**** Data under study ****

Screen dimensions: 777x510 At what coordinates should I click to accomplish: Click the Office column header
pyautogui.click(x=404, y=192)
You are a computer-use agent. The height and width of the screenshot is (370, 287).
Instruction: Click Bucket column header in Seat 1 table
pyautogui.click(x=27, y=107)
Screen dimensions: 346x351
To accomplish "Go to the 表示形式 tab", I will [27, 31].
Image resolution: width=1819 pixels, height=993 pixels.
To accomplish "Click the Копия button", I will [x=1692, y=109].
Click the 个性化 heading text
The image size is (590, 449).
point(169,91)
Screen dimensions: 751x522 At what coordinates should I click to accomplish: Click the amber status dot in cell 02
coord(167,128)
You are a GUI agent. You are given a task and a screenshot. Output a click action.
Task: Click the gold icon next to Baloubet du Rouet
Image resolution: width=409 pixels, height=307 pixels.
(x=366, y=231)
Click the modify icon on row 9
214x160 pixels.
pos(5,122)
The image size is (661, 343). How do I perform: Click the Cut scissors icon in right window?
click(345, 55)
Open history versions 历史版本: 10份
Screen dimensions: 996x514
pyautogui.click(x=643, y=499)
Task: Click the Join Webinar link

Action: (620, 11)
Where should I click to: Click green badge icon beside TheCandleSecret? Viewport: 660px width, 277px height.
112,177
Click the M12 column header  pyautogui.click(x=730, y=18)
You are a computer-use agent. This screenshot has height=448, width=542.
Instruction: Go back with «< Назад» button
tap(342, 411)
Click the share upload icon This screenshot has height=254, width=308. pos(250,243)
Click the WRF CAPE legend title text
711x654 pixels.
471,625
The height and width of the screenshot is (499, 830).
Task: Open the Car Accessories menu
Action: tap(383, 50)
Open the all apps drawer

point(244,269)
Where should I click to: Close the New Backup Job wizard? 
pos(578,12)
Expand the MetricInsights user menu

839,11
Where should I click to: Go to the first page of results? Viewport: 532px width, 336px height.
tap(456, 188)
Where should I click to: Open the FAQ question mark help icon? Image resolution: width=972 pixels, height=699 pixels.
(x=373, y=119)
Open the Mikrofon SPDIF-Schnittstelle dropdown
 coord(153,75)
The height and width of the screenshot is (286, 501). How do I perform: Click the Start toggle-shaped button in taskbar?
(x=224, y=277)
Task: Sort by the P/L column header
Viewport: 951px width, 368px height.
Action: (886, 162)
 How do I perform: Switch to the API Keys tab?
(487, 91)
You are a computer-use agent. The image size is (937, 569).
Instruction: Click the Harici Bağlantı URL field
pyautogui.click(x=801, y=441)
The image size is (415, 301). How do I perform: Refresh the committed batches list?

****

Your task:
The answer must consist of every line above that holds the string "computer", copied exactly.

Answer to this problem:
You are a computer-use agent. The height and width of the screenshot is (370, 287).
You are a computer-use agent. This screenshot has height=448, width=542.
You are a computer-use agent. The image size is (937, 569).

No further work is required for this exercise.